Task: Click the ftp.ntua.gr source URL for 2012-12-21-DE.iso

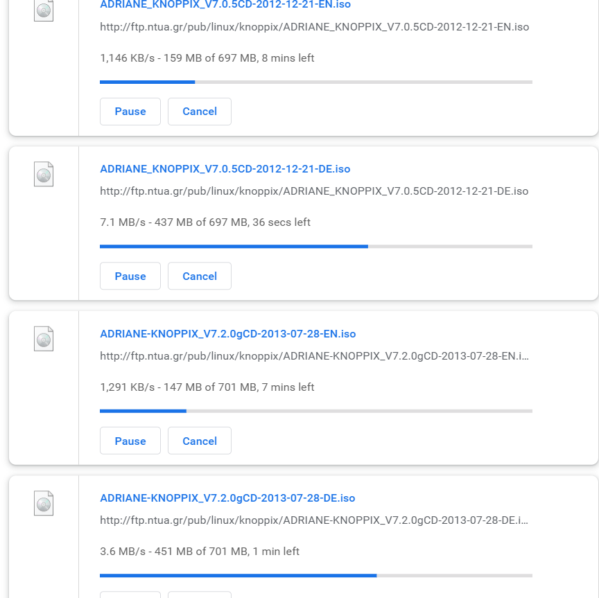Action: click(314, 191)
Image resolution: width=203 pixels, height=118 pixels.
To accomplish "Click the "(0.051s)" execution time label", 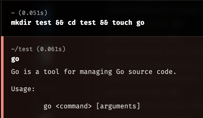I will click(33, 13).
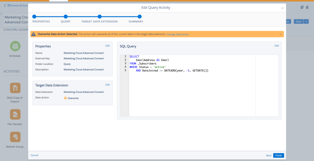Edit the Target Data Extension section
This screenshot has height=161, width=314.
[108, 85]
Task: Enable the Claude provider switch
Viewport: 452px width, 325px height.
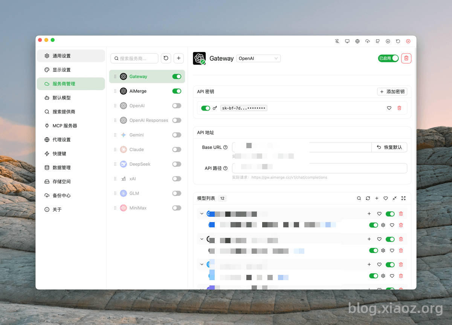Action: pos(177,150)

+++++

Please reproduce, word for word, every line from the first line of the records above through the line containing "Image resolution: width=203", and leave out the pictures.

Response to this task →
Task: Click the ftp.ntua.gr source URL for 2012-12-21-DE.iso

Action: click(314, 191)
Image resolution: width=203 pixels, height=118 pixels.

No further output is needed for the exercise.